Starting at approximately $3,800 (U.S.) per unit, it’s also offered “instant savings” for the business. As Upton says, securing a diver or another ROV for that price would be “remarkable.”

“The return on investment is between two to three commercial dives,” said Coulas. “For researchers and compliance officers, it also reduces their time and costs to have a tool they can deploy at any time, as opposed to hiring a diver to complete visual inspections.”

Underwater drones aren’t the only gadgets transforming aquaculture. In Asia and South America, automatic feeders are lowering production costs, improving animal growth and feed conversion rates – and even reducing labor requirements for shrimp farmers.

“In Latin America, feeding technology in shrimp farming with automatic aquafeeders is a current trend,” said Máximo Quispe Chau, technical assistance manager at Vitapro, a company owned by Alicorp. “Investment in these equipment can represent 20 to 40 percent of the productive cost of a production cycle. If managed properly, the recovery of this investment is fast.”
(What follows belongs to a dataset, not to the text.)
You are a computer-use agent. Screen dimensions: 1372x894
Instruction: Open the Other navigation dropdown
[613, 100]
Under the Nicovita brand, Vitapro produces shrimp and fish feed in Peru and Ecuador for automatic feeders. Here, the “technification of feed” is thriving: Nicovita estimates that 40 percent of the shrimp farmers in Latin America plan to implement automatic feeders in the near future. And it’s no wonder: Aside from cost-savings, overfeeding is rare during automatic feeding, and pond bottom quality is maintained to the end of the grow-out cycle.
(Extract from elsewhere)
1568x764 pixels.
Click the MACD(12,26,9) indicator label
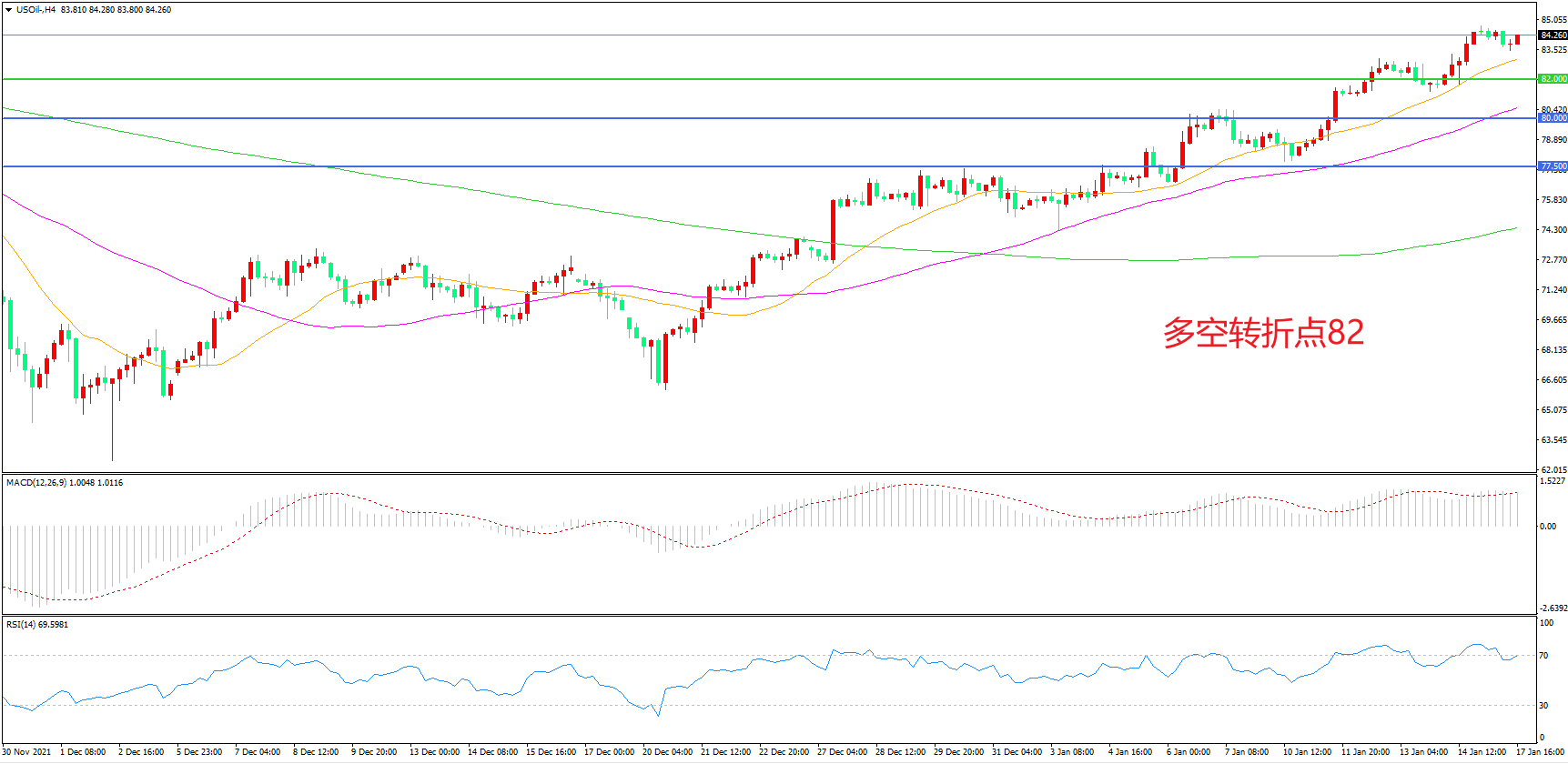(x=64, y=483)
“Nicovita uses an efficient technology in feed production that guarantees a lower leaching of the nutrients to the environment, thus ensuring a longer time of permanence of the feed in the water, until they are consumed by shrimps,” said Chau. “Experiences in the use of automatic feeders with Nicovita in Ecuador is showing a reduction of the Feed Conversion Factor and days of culture between 10 to 20 percent with respect to the conventional feed.”

For fish farmers, ROVs have opened up “a whole new world.” With anchors set at depths of up to 300 feet, drones can access and inspect areas that were previously inaccessible to divers, providing valuable information to their team. Live feeds can even be recorded for future viewing.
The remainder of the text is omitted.